1月17日、第19回福岡ミーティングを開催しました。
午前中は、「LGBT当事者、そして家族として~当事者と家族の苦悩と変化~」
というテーマで 2組の親子にお話をしていただきました。
悩んだり、落ち込んだりしながらも、今、私たちの前で話してくださるようになった4人のみなさんのお話は、深く私たちの胸に届いてきました。
でもその一言ひと言に込められた思いを文字でお伝えすることはとても難しいことです。申し訳ありませんが、簡単にまとめて紹介させていただくことにしました。でも、参加した一人ひとりには、一言ひと言が明日への希望につながったと思います。
Aさん(FTM)
幼少時から自分に違和感を覚えながら過ごしていました。周りの目が気になり、女性になろうと頑張った時もあったが、それは、とても苦しいことでした。
最初に就職したところでは、男、女に区別され、働くのがつらくなり、退職せざるを得ませんでした。ありのままの自分を受け入れてくれる職場を探し、現在に至っています。職場では「個性的ね。」「あなたがあなたでいればいい。」と受け入れてくれ、日常でもLGBTについて話せるようになりました。悩みは減ることはないけれども、今は男性として充実した日々を送っています。
Aさんの母
小さい時から、男っぽい女の子だと思っていました。でも、カミングアウトをうけ、どうしたらいいか、誰に相談したらいいか、悩んでいるとき、『つなぐ会』に出会いました。母(Aさんの祖母)にも参加してもらい、学習していく中で、考えが変わり、今ではAの応援者のひとりとして頑張っています。
高校時代は、いつも不安を抱えていましたが、カミングアウトをうけてから、すっきりして、安心して見られるようになりました。
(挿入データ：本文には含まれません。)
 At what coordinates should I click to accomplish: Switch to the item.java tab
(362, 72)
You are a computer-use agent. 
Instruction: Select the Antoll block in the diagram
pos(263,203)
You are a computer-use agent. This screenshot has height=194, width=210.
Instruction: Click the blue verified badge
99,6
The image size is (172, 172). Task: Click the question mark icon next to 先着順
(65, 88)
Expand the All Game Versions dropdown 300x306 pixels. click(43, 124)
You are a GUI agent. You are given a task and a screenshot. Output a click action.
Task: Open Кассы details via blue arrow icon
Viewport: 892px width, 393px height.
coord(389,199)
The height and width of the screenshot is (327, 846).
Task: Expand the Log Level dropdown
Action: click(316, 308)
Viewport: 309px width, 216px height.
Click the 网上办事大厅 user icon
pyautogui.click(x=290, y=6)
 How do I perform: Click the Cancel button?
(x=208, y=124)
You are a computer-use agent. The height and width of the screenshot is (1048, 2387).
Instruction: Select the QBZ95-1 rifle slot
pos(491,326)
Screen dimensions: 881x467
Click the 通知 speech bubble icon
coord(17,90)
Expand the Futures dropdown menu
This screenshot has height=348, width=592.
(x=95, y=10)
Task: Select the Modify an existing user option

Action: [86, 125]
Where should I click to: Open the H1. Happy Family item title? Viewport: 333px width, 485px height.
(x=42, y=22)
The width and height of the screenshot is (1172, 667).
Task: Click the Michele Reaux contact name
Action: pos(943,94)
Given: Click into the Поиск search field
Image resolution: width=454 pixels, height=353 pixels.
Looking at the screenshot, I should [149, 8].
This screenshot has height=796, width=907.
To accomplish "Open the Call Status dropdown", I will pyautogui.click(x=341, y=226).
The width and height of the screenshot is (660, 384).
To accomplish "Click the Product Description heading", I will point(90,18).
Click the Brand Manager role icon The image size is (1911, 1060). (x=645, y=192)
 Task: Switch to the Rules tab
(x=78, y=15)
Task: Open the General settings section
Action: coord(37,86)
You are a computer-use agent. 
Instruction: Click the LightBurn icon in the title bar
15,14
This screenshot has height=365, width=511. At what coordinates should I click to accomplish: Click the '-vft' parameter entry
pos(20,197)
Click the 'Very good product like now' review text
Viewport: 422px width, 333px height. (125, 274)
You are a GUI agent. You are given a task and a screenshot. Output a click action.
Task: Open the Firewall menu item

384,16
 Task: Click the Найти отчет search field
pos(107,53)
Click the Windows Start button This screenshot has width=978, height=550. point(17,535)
Aは親を成長させてくれる存在です。
Bさん(MTF)
小学校の頃から、違和感を覚えていました。
大学生になり、自分は何者なのかと思い、未来のことを思い描くことができませんでした。でも、友だちが背中を押してくれ、少しずつ自分を受け入れていけるようになりました。自分がどう見られているか気になることはあるけれども、自分ができることから一歩一歩進んでいきたいと思っています。
Bさんの母
幼少時から、病気で何度も生死をさまよってきたので、今、生きていることに意味があると思っています。『つなぐ会』に出会い、勇気と希望を与えられました。カミングアウトを受けてからは、友人はもちろん、ご近所をはじめ地域の中で、子どものことを話し、LGBTに対する理解を広めていくようにしています。少しでも、今悩んでいる人の役に立てばと思って、色々なことに取り組んでいます。自分らしく生きていってほしいと思っています。
質問もたくさんありましたが、一つだけ紹介します。
「少しでも“生きづらさ”をなくすためにはどんなことが変わったらいいと思いますか。」
保育園、小学校で、男女に分ける場面が多くつらい思いをする。男女で分けない取り組みをしてほしい。プールの授業がとてもつらかったので、もっと工夫をしてほしい。カミングアウトできる社会であるためにも、小さいころからの教育が大切である。
LGBTについてもっと正しい認識を持ってもらいたい。多くの人が理解するようになると、もっと自分らしく生きていける。
また、戸籍を変えるための条件が厳しすぎる。もっとハードルを低くしてほしい。等々・・・切実な問題がたくさん出されました。一人ひとりができるところから取り組んでいけたらと思います。
午後のミーティングでは、初めて参加された方が9名もいて、いろいろな意見を交流することができました。
LGBT であることをポジティブに考えていくようにしようという意見がたくさん出されました。「なんで自分は…」「普通に生まれたかった。」と悩んできたが、友だちから「あなたにしかできないことがいっぱいある。」と言われ、前向きに考えるようになり、充実した人生を送ることができていると話してくださったCさん。その言葉に、勇気をもらい、少し前向きに考えていきたいという声も聞かれました。
今まで、LGBTの壁にぶつかり、LGBT の人しか受け入れられなかったが、今ではすべての人を受け入れられるようになった。「LGBT の人に対して○○をする。」ではなく、「一人の人間として何をしたいのか。」と考えるようになった。全ての人にそれぞれの状況に配慮して取り組むことが、LGBTの人たちにも生きやすい社会になるのではと思います。
最近、マスコミでLGBTについて報道されることが多くなったが、知っているつもりになっているだけで、本当に当事者の気持ちがわかっているのかと疑問に思うこともある。等、たくさんの意見が出されました。 初めて参加された方が、今までもやもやした思いを抱えていたけれども、やっと学べる場ができたと話されたのが印象的でした。
「またお会いしましょう。」と、笑顔で帰って行かれました。